EXERCISE INSTRUCTIONS: Lines from the top of the entries down to the line with "Task: Collapse the" must be set down exactly as they stand, with both ends retained.

PROVIDED RECORDS:
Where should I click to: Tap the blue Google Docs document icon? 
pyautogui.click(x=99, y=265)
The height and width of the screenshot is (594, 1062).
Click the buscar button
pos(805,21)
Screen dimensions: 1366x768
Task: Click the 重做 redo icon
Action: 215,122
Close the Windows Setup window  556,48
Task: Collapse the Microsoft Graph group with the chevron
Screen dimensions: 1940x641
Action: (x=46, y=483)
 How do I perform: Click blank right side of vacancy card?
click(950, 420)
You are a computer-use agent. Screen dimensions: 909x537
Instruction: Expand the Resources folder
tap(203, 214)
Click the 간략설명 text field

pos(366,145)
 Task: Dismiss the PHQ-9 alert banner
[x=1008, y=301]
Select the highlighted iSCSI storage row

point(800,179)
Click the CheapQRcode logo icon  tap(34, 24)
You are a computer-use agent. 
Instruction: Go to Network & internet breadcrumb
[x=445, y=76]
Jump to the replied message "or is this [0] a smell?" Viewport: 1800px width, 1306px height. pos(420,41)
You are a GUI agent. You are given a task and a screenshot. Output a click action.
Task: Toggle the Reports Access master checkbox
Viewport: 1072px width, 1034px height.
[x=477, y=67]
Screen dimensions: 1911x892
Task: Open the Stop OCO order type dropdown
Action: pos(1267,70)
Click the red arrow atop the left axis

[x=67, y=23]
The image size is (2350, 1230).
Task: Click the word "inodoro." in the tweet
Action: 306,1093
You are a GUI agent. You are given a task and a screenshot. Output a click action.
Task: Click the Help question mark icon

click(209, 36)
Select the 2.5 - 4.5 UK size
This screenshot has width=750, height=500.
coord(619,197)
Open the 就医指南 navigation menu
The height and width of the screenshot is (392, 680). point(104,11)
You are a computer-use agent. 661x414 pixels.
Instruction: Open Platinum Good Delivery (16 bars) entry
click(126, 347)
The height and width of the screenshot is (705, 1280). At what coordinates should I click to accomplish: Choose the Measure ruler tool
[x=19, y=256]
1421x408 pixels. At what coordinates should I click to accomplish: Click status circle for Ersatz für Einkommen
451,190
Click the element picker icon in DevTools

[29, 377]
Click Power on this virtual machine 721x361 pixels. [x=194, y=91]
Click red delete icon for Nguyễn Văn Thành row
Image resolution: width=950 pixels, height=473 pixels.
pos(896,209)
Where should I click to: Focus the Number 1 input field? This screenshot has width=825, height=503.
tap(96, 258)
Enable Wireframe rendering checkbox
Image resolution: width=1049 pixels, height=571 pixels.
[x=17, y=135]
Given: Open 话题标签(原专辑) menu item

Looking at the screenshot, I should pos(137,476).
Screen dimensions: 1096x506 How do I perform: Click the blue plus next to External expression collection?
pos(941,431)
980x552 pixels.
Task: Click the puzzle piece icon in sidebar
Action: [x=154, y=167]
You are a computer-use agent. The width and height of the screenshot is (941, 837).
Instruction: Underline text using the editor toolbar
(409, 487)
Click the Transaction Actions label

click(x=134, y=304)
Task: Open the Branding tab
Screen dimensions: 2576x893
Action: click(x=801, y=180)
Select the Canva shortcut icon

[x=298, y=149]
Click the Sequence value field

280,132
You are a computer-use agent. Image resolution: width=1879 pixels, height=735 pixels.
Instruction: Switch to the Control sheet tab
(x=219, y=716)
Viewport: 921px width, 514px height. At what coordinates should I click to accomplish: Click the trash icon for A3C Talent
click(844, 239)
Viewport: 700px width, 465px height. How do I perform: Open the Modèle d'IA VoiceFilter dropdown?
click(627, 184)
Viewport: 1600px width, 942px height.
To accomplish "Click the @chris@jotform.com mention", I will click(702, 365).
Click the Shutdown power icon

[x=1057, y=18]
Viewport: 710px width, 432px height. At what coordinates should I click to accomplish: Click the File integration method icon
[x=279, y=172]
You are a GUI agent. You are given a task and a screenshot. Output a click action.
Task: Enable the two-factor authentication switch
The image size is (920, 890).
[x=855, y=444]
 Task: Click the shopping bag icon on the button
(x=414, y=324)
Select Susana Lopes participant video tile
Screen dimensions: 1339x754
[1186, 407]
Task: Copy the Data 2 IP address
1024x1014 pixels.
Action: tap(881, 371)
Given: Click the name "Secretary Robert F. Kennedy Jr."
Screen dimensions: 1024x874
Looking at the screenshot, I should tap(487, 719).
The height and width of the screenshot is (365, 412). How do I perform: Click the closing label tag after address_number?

RESPONSE TO THE EXERCISE:
Where should I click to: Tap the blue Google Docs document icon? 
pyautogui.click(x=99, y=265)
The height and width of the screenshot is (594, 1062).
Click the buscar button
pos(805,21)
Screen dimensions: 1366x768
Task: Click the 重做 redo icon
Action: 215,122
Close the Windows Setup window  556,48
Task: Collapse the Microsoft Graph group with the chevron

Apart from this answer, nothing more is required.